Even though I’d grown used to asking him to feed me each meal, that was just for survival. Or so I told myself.
How was this any different? I was going to need to be warm.
Pissed off because I knew I’d have to give in to his demands eventually.
There was always a nice hot shower.
No, I’d leave that for when I was super desperate. Why waste it now? As soon as he realized what I was doing he probably would have the hot water shut off. I’ll need to wait for when my lips turned blue.
Ha, like I wasn’t already to that point. At least I had some form of plan.
What could he possibly gain from this type of torture?
It had to have been at least a couple of weeks since he’d brought me down here. He was still hanging around and in my thoughts constantly.
Once I was done with my mission, I was going to miss him. I was going to crave his care. He was able to bleed into my subconscious and make me crave him on a deeper level. Was this what it felt like for Stockholm syndrome or being brainwashed?
This wasn’t what I’d signed up for. I’d only meant to use him until I could get some evidence on my brother’s murder. Now, he was using me to gain my trust, confidence, and become completely his.
“No wonder you had to have new people come and go every year. No one woman would have been able to endure this kind of torture for longer than a year. Her body would have given out long after her heart had become broken,” I muttered aloud. I seemed to no longer care if he heard me. I had to speak aloud to keep my hold on my sanity. My own thoughts were starting to torture me.
Could this be part of the research for his lab?
Maybe he was doing trials for the military to see how much the body could endure under these types of conditions.
I stood in the middle of the room and rotated my neck around and took deep breaths. Letting out long exhales. I practiced centerting myself, and calmed my mind. I had to stay strong so I could find out what happened to my brother.

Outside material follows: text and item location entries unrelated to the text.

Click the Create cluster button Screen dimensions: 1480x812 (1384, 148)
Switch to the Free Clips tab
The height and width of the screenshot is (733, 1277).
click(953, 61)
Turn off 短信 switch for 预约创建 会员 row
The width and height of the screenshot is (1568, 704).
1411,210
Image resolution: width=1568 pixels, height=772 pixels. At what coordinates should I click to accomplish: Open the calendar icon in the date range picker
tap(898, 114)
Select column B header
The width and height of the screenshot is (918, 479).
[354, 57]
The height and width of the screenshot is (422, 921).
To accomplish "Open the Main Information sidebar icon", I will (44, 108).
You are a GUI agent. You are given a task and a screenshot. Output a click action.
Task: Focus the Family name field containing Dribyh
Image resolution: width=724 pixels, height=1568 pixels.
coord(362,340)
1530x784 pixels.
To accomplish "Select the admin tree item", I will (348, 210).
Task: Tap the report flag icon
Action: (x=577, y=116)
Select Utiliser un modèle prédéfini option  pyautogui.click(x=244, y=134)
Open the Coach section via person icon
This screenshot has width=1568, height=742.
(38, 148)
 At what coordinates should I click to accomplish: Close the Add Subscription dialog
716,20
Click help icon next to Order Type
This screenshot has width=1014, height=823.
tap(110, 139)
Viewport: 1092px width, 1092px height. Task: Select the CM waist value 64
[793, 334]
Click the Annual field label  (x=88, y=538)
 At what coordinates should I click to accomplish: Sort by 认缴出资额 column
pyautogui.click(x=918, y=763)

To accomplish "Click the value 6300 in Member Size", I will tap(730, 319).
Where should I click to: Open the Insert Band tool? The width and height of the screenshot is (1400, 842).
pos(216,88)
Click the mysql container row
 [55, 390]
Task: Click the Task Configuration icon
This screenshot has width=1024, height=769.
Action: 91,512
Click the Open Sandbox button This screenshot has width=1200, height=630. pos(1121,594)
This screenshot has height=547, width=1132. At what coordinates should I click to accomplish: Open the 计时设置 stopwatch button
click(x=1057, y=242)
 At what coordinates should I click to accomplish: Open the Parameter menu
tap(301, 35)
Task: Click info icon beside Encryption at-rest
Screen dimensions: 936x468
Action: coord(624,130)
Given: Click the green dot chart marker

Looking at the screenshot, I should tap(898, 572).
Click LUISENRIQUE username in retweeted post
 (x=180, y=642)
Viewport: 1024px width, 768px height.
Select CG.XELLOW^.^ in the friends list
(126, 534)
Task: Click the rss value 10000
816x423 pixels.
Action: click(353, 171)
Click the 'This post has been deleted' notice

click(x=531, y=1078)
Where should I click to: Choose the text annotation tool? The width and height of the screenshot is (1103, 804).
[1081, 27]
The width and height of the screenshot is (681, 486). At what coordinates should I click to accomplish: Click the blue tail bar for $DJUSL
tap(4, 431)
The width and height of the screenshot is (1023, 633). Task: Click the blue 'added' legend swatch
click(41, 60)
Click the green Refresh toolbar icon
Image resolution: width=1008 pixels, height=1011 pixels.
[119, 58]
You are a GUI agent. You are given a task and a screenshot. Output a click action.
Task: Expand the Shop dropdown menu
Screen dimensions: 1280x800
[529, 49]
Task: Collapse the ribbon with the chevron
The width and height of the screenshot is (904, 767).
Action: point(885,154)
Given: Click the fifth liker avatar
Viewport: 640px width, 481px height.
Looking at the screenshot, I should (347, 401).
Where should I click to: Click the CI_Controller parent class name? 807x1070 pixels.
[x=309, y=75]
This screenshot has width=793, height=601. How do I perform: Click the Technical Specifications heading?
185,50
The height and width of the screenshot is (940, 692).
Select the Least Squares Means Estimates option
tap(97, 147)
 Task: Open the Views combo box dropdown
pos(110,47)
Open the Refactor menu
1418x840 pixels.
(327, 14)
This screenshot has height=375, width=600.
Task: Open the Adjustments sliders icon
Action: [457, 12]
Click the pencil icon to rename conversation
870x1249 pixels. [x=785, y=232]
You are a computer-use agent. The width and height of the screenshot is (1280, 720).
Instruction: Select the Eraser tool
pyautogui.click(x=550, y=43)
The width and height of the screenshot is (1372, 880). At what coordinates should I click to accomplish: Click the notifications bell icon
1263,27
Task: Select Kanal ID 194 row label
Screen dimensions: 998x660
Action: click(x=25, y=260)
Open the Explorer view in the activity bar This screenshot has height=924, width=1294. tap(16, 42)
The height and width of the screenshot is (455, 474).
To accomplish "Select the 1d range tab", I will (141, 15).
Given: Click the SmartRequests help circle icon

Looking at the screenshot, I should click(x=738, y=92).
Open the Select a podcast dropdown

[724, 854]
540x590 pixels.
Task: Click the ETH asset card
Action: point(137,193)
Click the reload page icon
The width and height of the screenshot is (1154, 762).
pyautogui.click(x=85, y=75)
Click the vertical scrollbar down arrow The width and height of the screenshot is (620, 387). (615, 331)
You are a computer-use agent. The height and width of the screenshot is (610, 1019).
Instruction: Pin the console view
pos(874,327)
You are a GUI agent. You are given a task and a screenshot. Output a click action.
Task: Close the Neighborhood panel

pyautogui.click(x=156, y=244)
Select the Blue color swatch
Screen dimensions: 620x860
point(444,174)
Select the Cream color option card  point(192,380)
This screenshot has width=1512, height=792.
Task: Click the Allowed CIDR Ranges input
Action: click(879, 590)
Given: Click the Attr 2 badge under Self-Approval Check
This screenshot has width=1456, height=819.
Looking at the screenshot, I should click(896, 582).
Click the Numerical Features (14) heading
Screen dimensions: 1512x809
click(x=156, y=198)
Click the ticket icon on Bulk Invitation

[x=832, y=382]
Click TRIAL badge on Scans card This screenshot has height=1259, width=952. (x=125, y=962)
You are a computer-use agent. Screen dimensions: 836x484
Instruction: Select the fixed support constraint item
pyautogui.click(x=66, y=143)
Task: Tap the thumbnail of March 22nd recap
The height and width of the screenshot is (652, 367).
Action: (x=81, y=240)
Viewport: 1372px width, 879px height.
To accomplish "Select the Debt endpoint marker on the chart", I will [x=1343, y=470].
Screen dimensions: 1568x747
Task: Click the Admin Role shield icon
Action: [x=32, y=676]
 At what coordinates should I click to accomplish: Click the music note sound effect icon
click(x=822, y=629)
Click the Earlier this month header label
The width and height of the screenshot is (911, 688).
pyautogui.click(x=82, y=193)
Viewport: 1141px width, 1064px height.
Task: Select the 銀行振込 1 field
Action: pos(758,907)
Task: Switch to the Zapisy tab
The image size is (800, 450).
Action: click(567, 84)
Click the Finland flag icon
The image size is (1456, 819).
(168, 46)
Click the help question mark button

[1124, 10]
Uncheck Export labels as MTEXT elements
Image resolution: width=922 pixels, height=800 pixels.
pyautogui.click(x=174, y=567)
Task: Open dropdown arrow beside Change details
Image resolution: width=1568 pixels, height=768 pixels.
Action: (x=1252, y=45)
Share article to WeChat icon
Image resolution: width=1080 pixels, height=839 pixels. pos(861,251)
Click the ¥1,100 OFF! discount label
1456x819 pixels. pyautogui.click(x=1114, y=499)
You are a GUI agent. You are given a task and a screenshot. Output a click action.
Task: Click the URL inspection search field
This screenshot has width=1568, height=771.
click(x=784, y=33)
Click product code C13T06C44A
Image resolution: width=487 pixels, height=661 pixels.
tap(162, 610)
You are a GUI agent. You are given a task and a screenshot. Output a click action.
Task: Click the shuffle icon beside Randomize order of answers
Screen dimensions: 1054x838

All the thoughts of my brother were coming less and less as the days and hours went on. I worried that he would slip away from me. What I had left were my memories and my demand for justice.
My need for survival had begun to take first place in my mind again. It slowly stripped Andy from me. I couldn’t allow that to happen.
Focus on my mission needed to remain the main goal. I couldn’t let him push the need for justice away. It was too important that someone of his status be held accountable for his actions.
I wasn’t certain what he was capable of, but I was becoming more convinced that Ian Holdt was a multi-faceted man.
The elevator door opened, and I moved to the couch, gritting my teeth to keep them from chattering as I pulled my legs up and wrapped my arms around them, trying to keep warm.
Heat from his body brushed against me as I felt his gaze fasten on me.
The faint electrical hum from his night vision glasses made me blush because I knew that he’d noticed my almost naked attire.
My nipples were taunt little nubs sticking out of my bra. Such a guy move to get a live show without much effort. That might have been his complete reason for having the heater turned off.
Then again, he was pretty upfront about things of this nature. It didn’t feel that he would use these types of tactics just to see me cold.
He was very careful not to touch me as he took a seat next to me. The heat from his body practically danced across my skin, and I felt myself scooting toward him.
“No,” I uttered aloud without meaning to. “Fuck.”
“Something wrong, Collette?”
“Not at all,” I lied. “Just forgot something that I needed to make sure to remember.”
“Hmm, is there something I could do to help?” His deep voice made me shiver, only this time it wasn’t from the cold.
“I’ve got it covered.”
“Really?” His head tilted as if he were doubting the sincerity of my words. “Are you hungry?”